Keşfedilmeyi bekleyen yetenekli oyun yazarı Jonathan Larson’un hayatından uyarlanmış, 80’ler sonunda New York’ta geçen tick, tick…BOOM! (2021), izleyeni hikâye içinde hikâye barındıran dokunaklı bir yolculuğa çıkarıyor. Jonathan sekiz yıldır itinayla üzerinde çalıştığı “Suberbia” isimli müzikal ile türe yeni bir soluk getirmeye çalışmaktadır. Kısa süre sonra gireceği otuz yaşından önce, eserinin bir yapımcıdan teklif alması ve sahnelenmesi için elinden gelen her şeyi yapar. Ancak işler istediği gibi ilerlemez ve Jon hem sevdikleriyle sorunlar yaşamaya hem de yaratım sürecinde derin sancılar çekmeye başlar.

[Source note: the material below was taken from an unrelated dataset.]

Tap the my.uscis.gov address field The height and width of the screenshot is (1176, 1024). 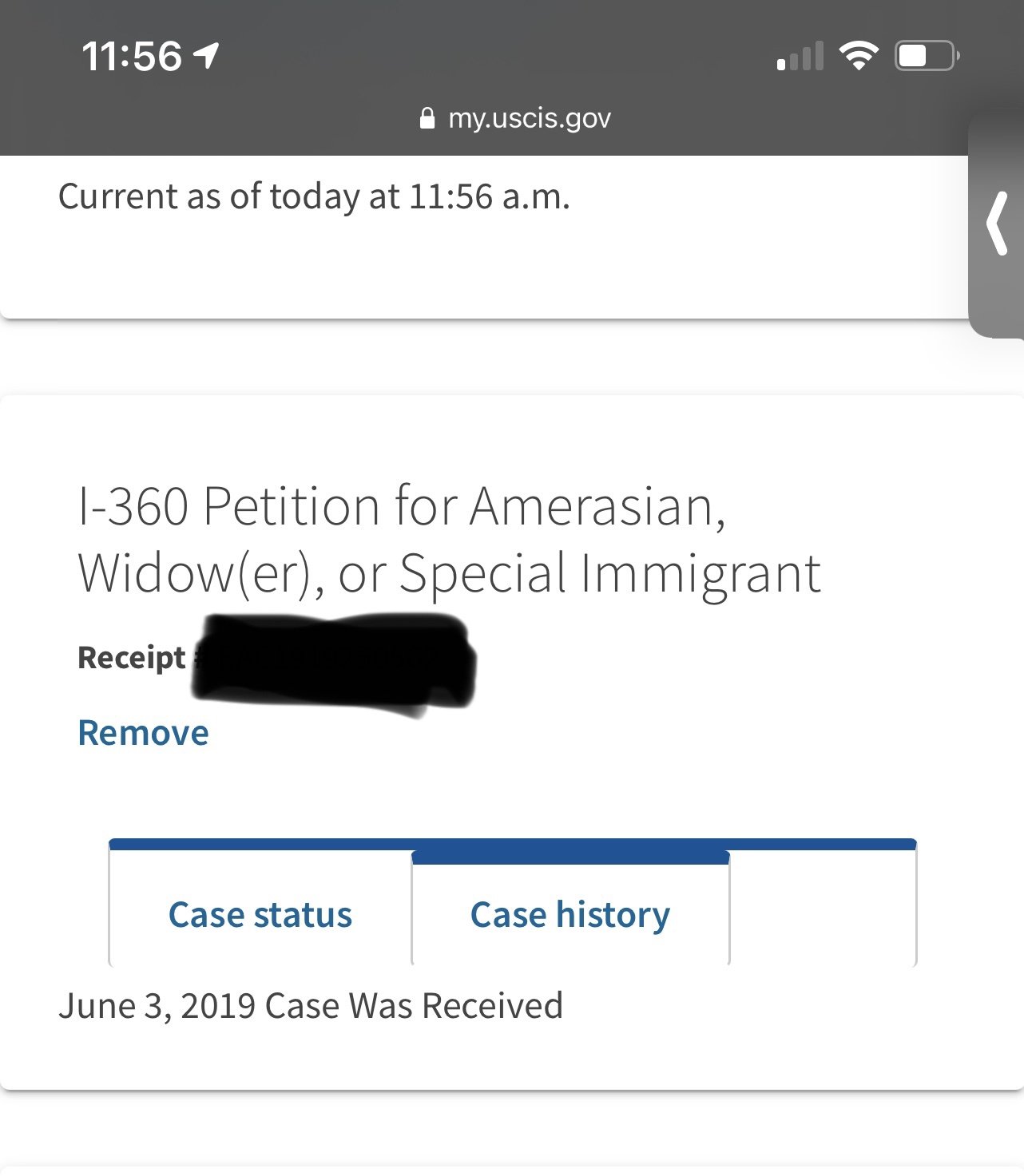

12 yıl boyunca Broadway’de sahne almış ünlü Rent müzikalinin yaratıcısı Jonathan Larson’ın hikâyesini, yaratım sürecinde yaşadıklarını ve dönemin atmosferini güçlü bir dille anlatan film; duygu yüklü besteleri, fonuna aldığı dönem tonları ve Larson’ı canlandıran Andrew Garfield’a Altın Küre’de En İyi Erkek Oyuncu ödülü getiren başarılı oyunculuk performansı ile Netflix’in ses getiren yapımları arasında yerini aldı.
Müzikal deyince sıklıkla akla gelen klişelere sırtını yaslamayarak, türün sinemada -hikȃyenin gerçekliğini göz önünde bulundurursak tiyatro sahnesinde de- sıklıkla rastlanan örneklerinden sıyrılan tick, tick…BOOM! (2021), Lin-Manuel Miranda’nın da ilk uzun metrajlı eseri.